Sentinelle di porte aperte

30/03/2023 01:00

Nunzio Galantino

Testi di Amici 2023,

Sentinelle di porte aperte

di Nunzio Galantino

di Nunzio Galantino*

L’inclusione dei poveri — di qualsiasi forma di povertà — non sarà mai reale e non apparterrà mai a una Chiesa che, nel suo stile, nelle sue scelte e nelle sue parole, si percepisce come un potere accanto ad altri poteri. Qualora questo dovesse capitare, le resta una sola strada da percorrere: mettersi alla scuola di Gesù, che significa cercare quello che Lui cerca, amare quello che Lui ama, privilegiare ciò e coloro che Lui privilegia.

 

Tutta la Sua vita è stata un uscire da sé verso gli altri, a cominciare dal guardarli con attenzione e amore (cfr. Evangelium Gaudium, 21, 46, 87, 124).

 

Guardare con attenzione e amore è molto di più che provvedere ai bisogni materiali degli ultimi. È spendersi per assicurare loro dignità. E non c’è dignità senza inclusione sociale.

 

L’inclusione è il contrario dell’esclusione e della logica della separazione e della contrapposizione.

 

La logica del Vangelo è la logica dell’incontro. In un altro passo di Evangelii gaudium (n. 272), ci viene ricordato che fuggire gli altri, nascondersi agli altri e negarsi alla relazione sono altrettanti modi attraverso i quali si vive una vita comoda e non evangelica. «Contemporaneamente, un missionario pienamente dedito al suo lavoro sperimenta il piacere di essere una sorgente, che tracima e rinfresca gli altri. Può essere missionario solo chi si sente bene nel cercare il bene del prossimo, chi desidera la felicità degli altri. Questa apertura del cuore è fonte di felicità, perché “si è più beati nel dare che nel ricevere ” (Atti degli Apostoli 20,35). Non si vive meglio fuggendo dagli altri, nascondendosi, negandosi alla condivisione, se si resiste a dare, se ci si rinchiude nella comodità. 
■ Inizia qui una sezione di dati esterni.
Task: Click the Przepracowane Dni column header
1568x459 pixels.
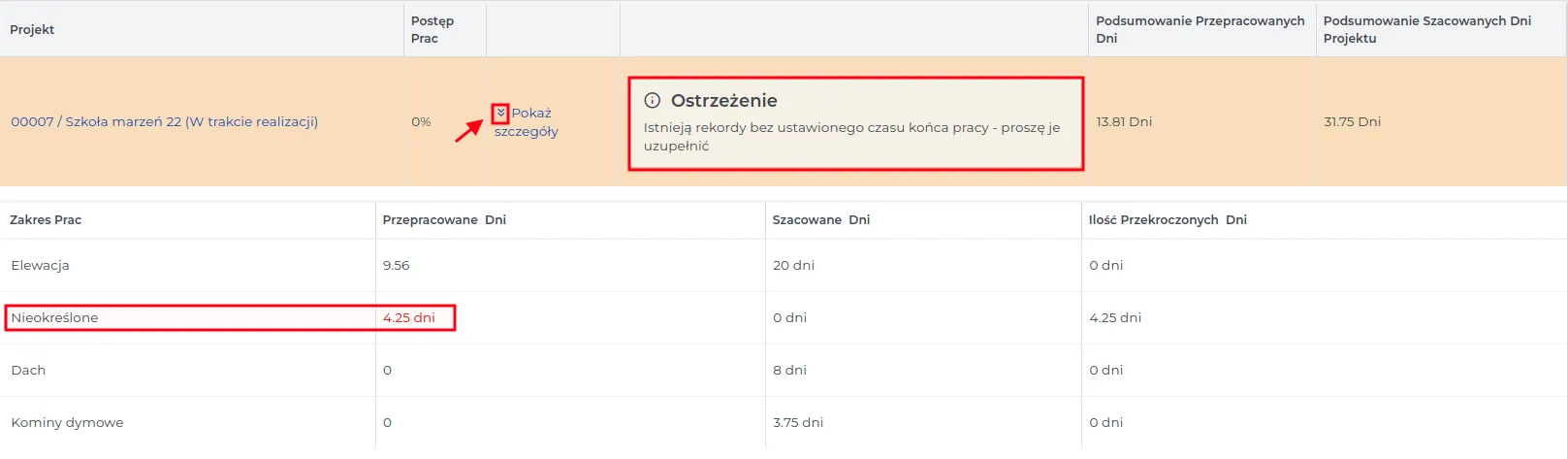Action: point(444,219)
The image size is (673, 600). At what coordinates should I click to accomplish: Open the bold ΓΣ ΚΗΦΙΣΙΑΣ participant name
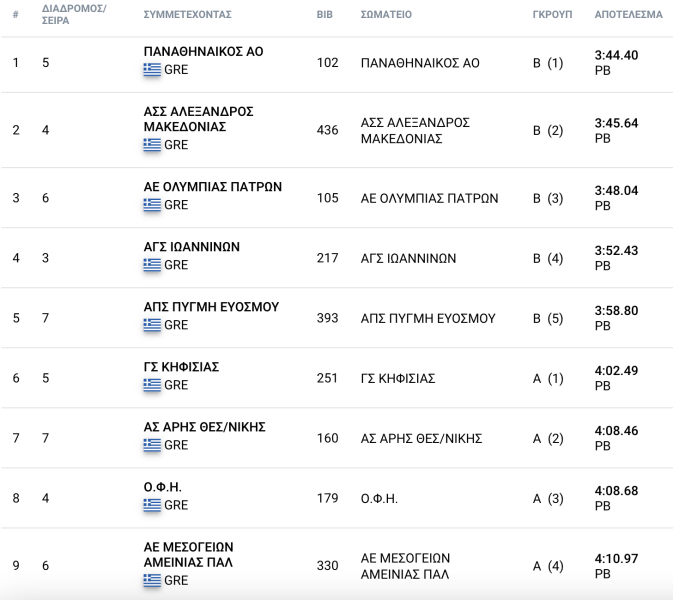[181, 367]
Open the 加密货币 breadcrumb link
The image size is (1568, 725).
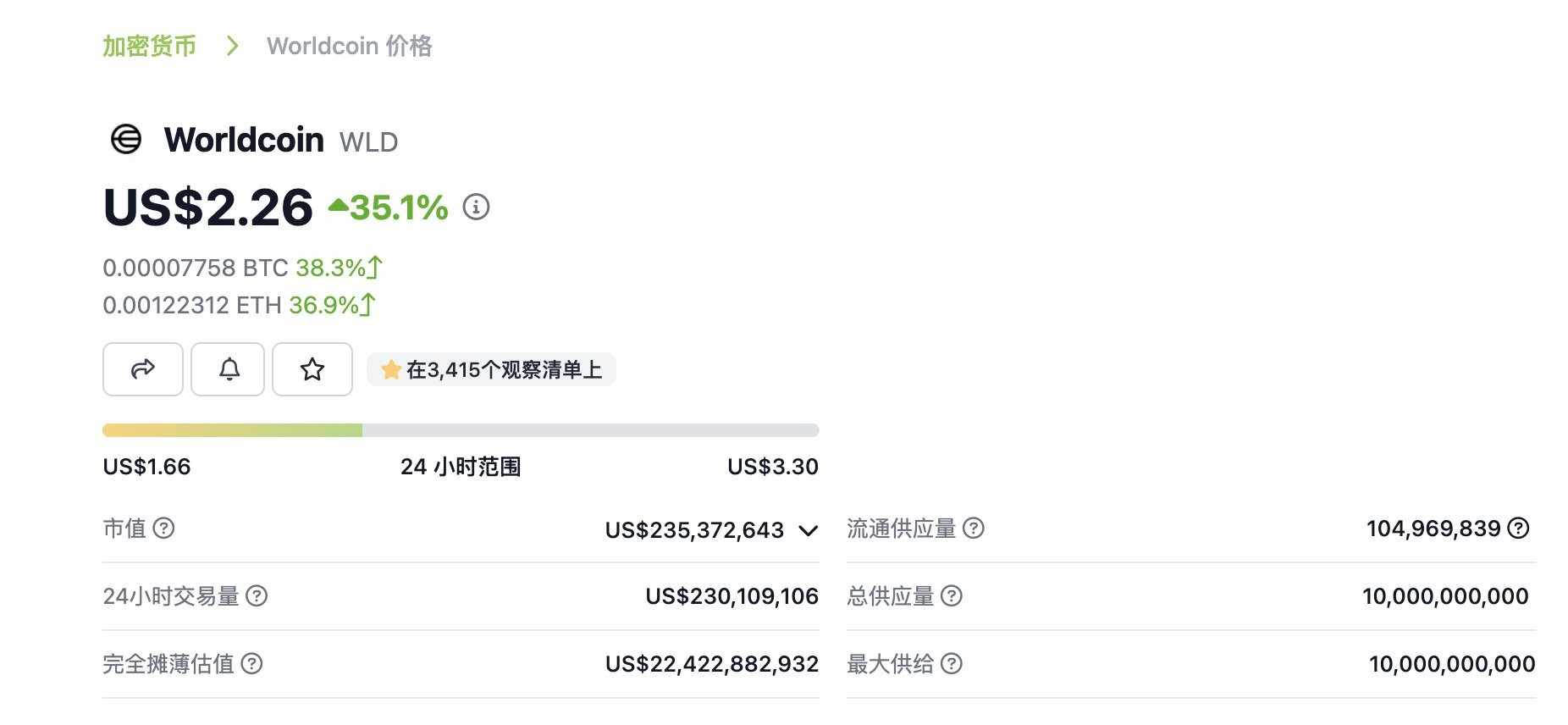149,46
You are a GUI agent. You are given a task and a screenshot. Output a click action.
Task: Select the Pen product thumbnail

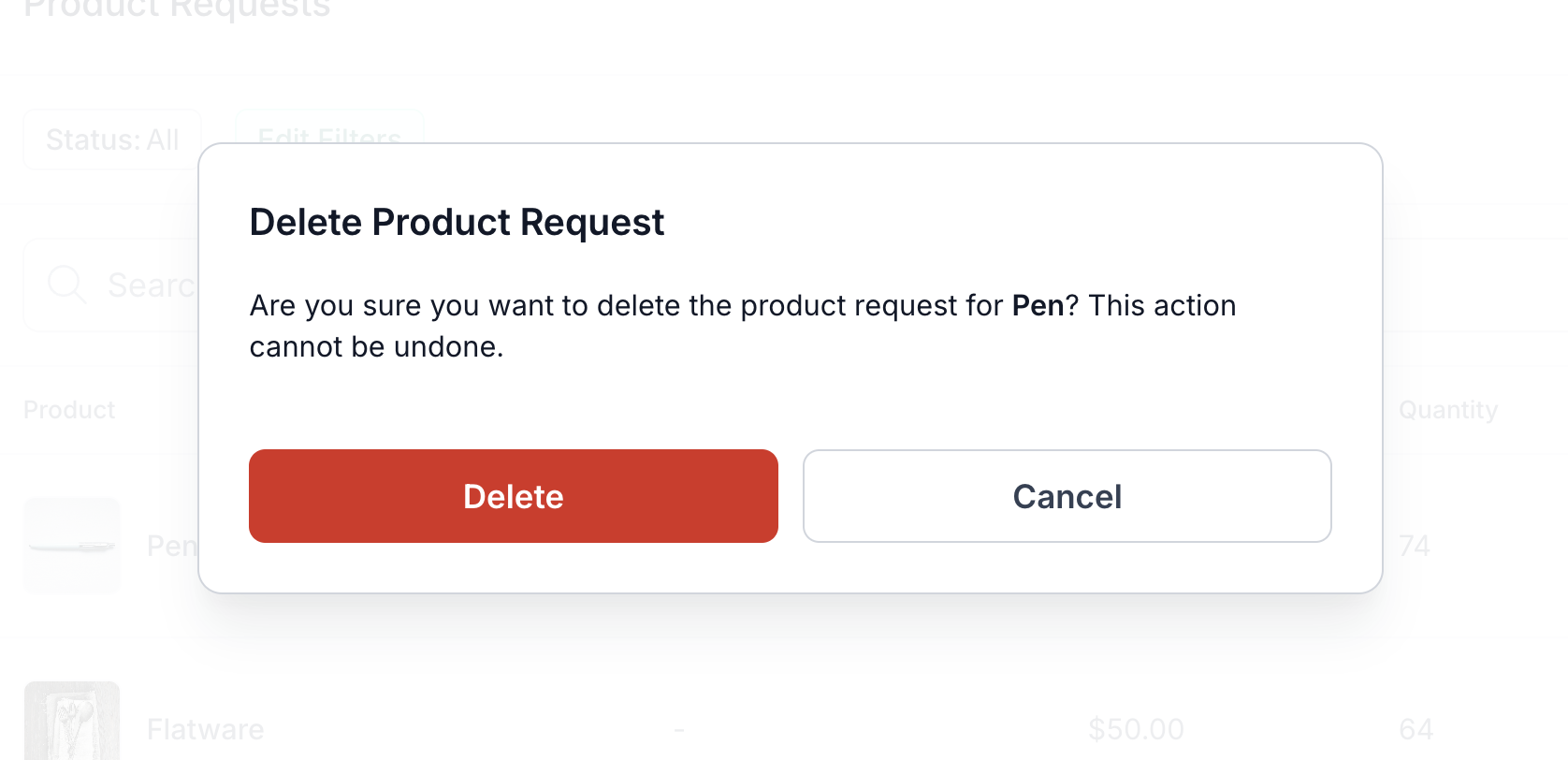(72, 546)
Ciò non è altro che un lento suicidio» (cfr. Eg, n. 272). La mentalità mondana cerca solo il possesso e, se non riesce a dominare, mette in atto strategie di rifiuto e di eliminazione. La sostanza del Vangelo, il centro e la novità dell’annunzio cristiano stanno qui: come Gesù, uscire da se stessi per ricercare il bene e la realizzazione di tutti (Eg, n. 39), assumendo il punto di vista dei poveri, ascoltando il loro grido come fa il Dio di Gesù (cfr. Eg, n. 187).

 

L’inclusione dei poveri, alla quale è dedicato gran parte del quarto capitolo della Evangelii gaudium (cfr. Eg, nn. 186-216), non è un’operazione sociologica; è, piuttosto, l’impegno a restituire al povero la dignità che gli è stata sottratta. E questo, si capisce, richiede molto più della risposta ai bisogni materiali.

 

È quello che già affermava Paolo VI nella Octogesima adveniens, ed è quello che papa Francesco ha ribadito in Evangelii gaudium.

 

Assumere il punto di vista dei poveri, in vista della loro inclusione, vuol dire essere una Chiesa che sa imparare dai poveri, sa lasciarsi evangelizzare da loro e dal loro modo di stare davanti a Dio e ai fratelli. Qui c’è il riferimento a Esodo 3,7- 8.10. «Non è il momento qui per sviluppare tutte le gravi questioni sociali che segnano il mondo attuale, alcune delle quali ho commentato nel secondo capitolo. Questo non è un documento sociale, e per riflettere su quelle varie tematiche disponiamo di uno strumento molto adeguato nel Compendio della Dottrina Sociale della Chiesa, il cui uso e studio raccomando vivamente. Inoltre, né il Papa né la Chiesa posseggono il monopolio dell’interpretazione della realtà sociale o della proposta di soluzioni per i problemi contemporanei. Posso ripetere qui ciò che lucidamente indicava Paolo VI: “Di fronte a situazioni tanto diverse, ci è difficile pronunciare una parola unica e proporre una soluzione di valore universale. Del resto non è questa la nostra ambizione e neppure la nostra missione.

 

Spetta alle comunità cristiane analizzare obiettivamente la situazione del loro paese”» (Eg, n. 184).

 

Solo facendo questo, può divenire una Chiesa che si fa ospite tra gli ospiti, mentre porge una ciotola ristoratrice ai viandanti della vita; una Chiesa che libera e non costringe, che accarezza e non giudica, che ama l’ombra stremata di ciascuno, che l’abbraccia e l’accoglie per permetterle di vedere la luce.

 

Negli ambienti che frequento, mi piace e mi commuove tutto ciò che è segno di una Chiesa che non trattiene la vita, che si lascia muovere e rinnovare e che apre orizzonti, come vuole papa Francesco. Una Chiesa fatta di uomini e donne che fabbricano passaggi dove ci sono i muri, che aprono brecce negli sbarramenti, che saltano ostacoli e costruiscono ponti, che mantengono fresca la spontaneità, l’invenzione e la creatività, che spezzano le dipendenze e l’ovvietà. Uomini e donne concreti, che rifiutano le astrazioni, che non si spaventano delle differenze e delle contraddizioni; uomini e donne non impazienti, non frettolosi, non avari, ma che permettono all’amore di maturare e diventare pacifico, dolce, umile, comprensivo.

 

Abbiamo tanto bisogno di queste sentinelle — e l’esempio luminoso di don Giuseppe Dossetti ne è una chiara testimonianza — che vigilano attente su ogni moto della fantasia, su ogni nuovo slancio di coraggio, su ogni accenno di libertà che si ridesta, su ogni inizio di generosità, su ogni germoglio di speranza.